Recorded data Block Start

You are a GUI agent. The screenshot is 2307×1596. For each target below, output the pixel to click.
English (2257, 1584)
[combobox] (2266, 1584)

Recorded data Block End
Recorded data Block Start

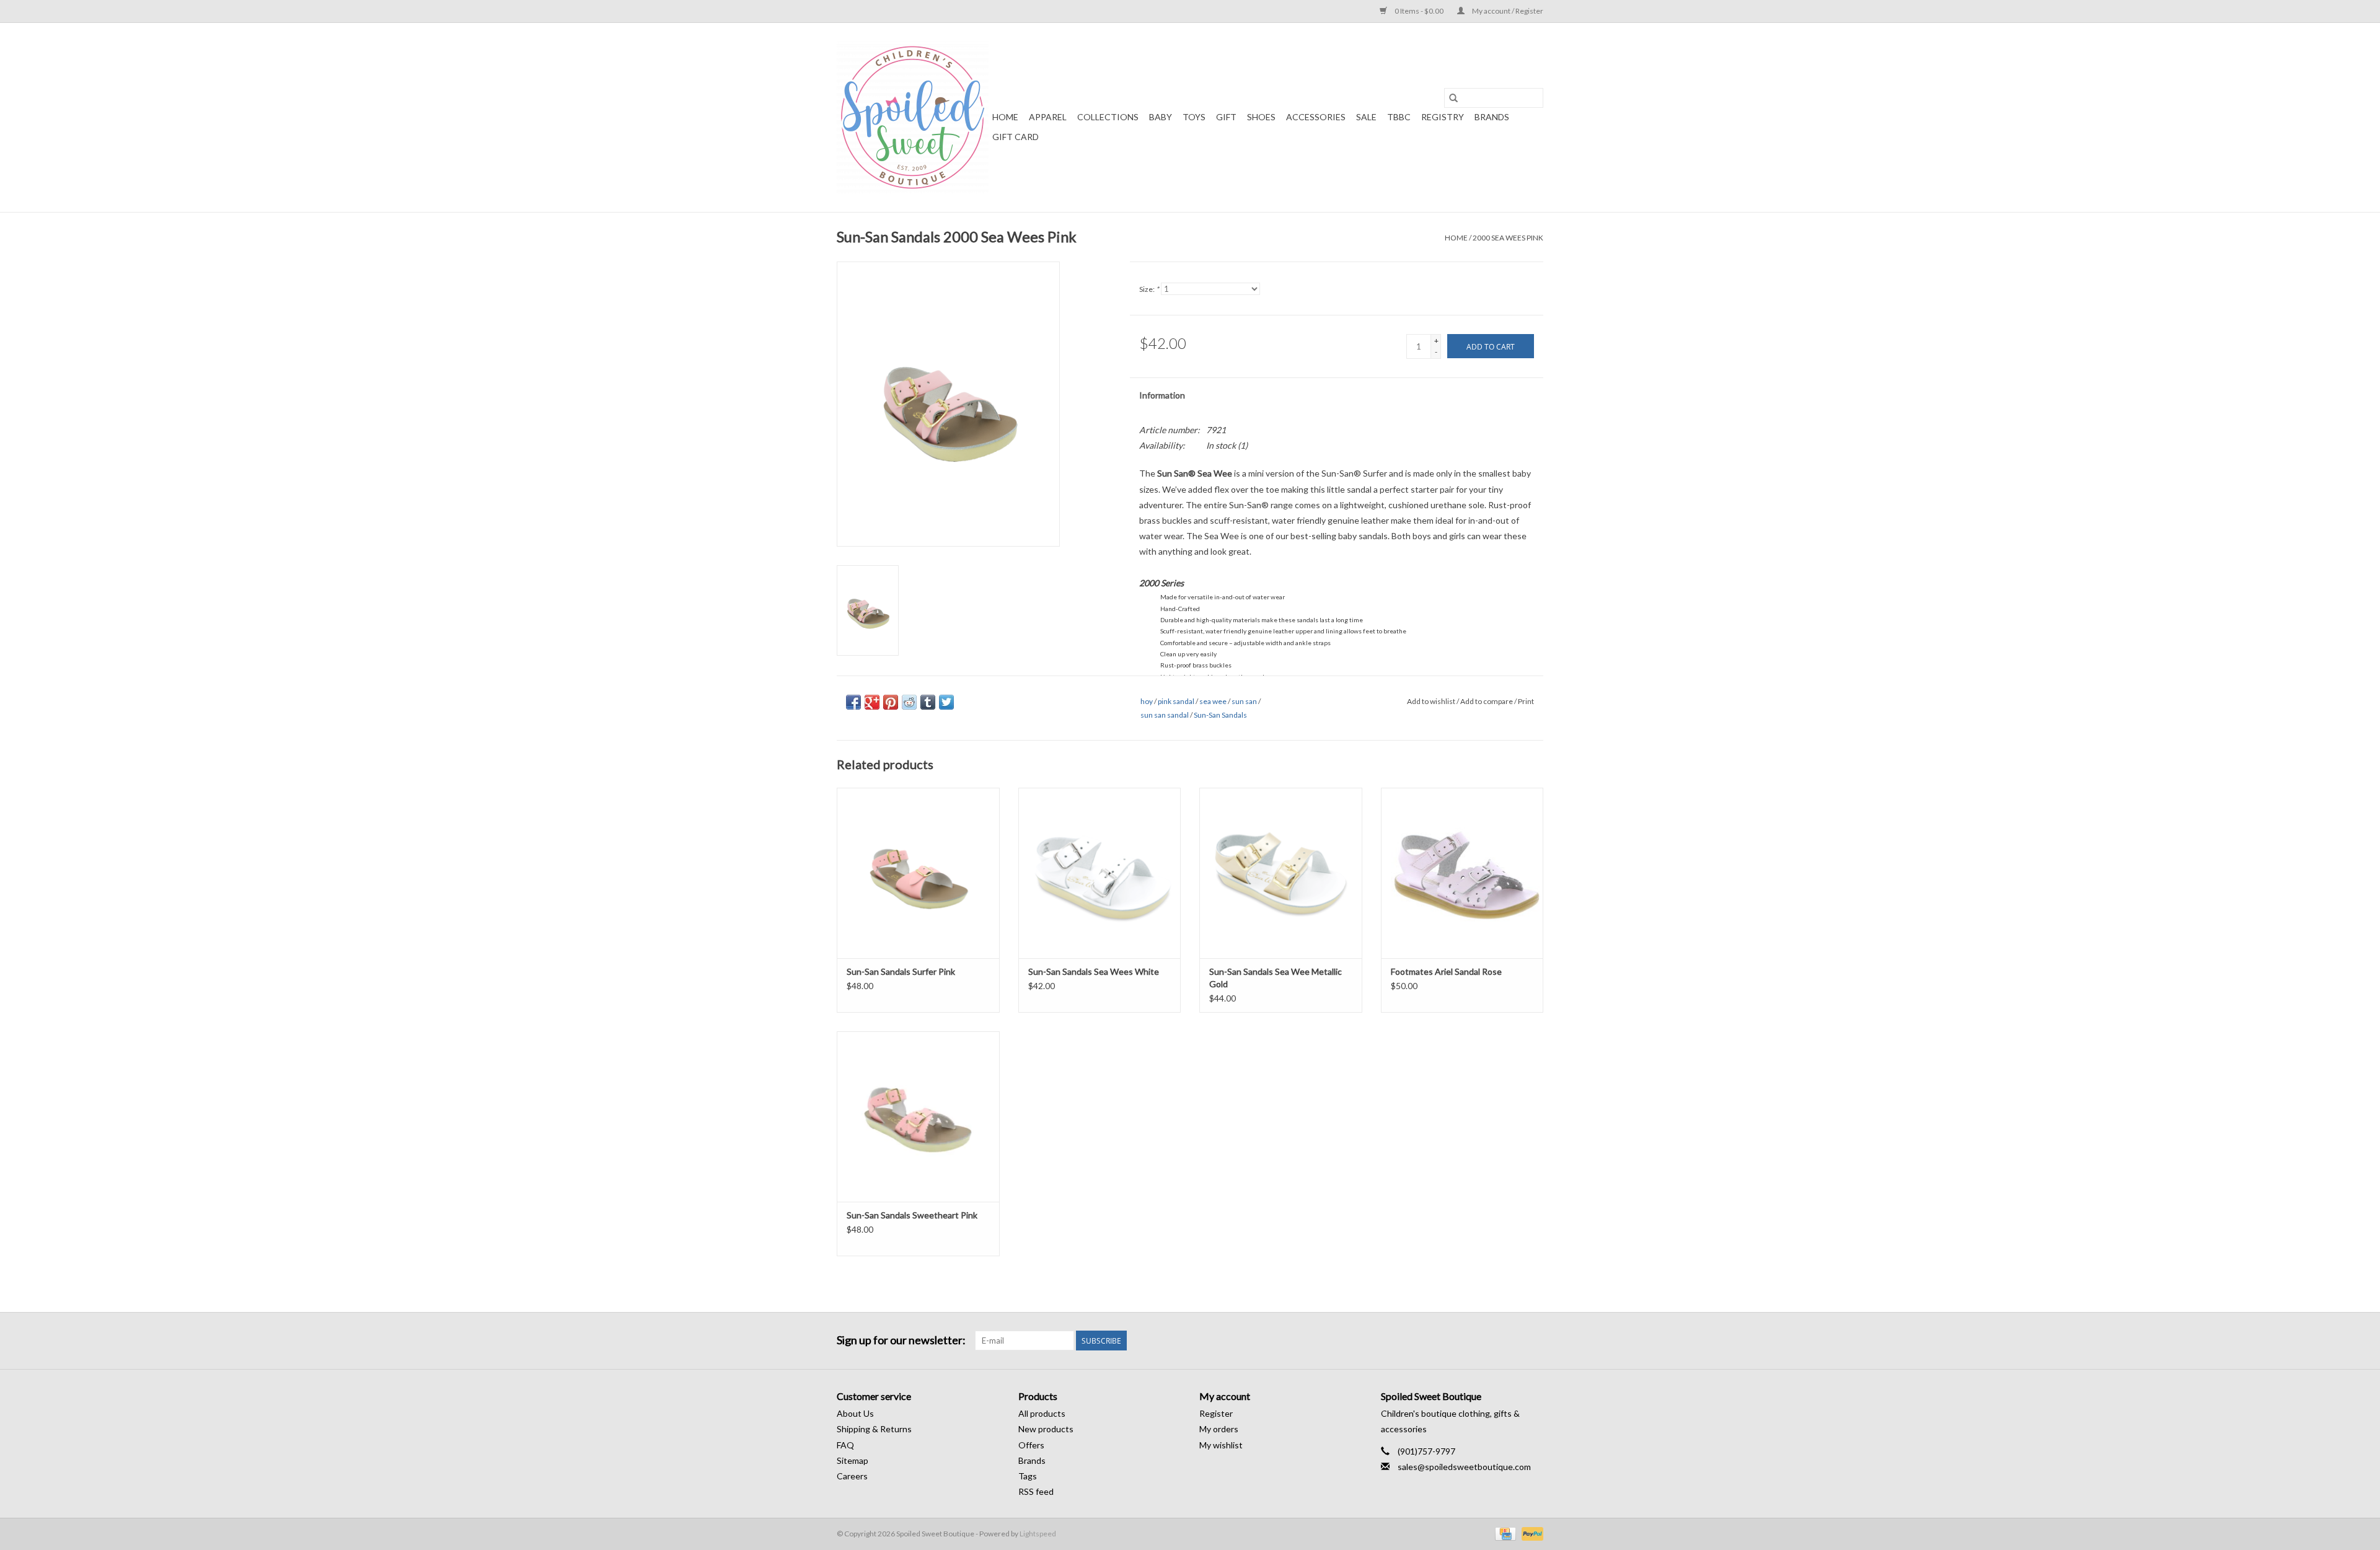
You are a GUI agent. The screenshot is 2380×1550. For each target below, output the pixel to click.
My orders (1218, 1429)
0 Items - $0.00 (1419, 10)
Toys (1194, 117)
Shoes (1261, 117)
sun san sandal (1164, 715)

Recorded data Block End
Recorded data Block Start

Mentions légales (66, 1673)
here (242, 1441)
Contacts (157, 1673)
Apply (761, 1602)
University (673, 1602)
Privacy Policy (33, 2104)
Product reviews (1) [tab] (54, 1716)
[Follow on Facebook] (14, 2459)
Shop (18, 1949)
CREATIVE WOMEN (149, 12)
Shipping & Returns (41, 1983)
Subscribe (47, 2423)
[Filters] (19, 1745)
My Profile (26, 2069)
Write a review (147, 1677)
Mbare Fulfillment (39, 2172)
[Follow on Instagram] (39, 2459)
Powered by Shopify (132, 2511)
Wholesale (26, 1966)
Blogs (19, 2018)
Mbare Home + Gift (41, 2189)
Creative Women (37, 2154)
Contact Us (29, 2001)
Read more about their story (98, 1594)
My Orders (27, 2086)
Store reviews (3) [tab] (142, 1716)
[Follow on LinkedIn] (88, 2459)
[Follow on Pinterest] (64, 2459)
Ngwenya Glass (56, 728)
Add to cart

Recorded data Block End

__What you need to do__
Once every line of the material holding the word "Follow" has been counted, report the total and nothing more.

__Reply__
4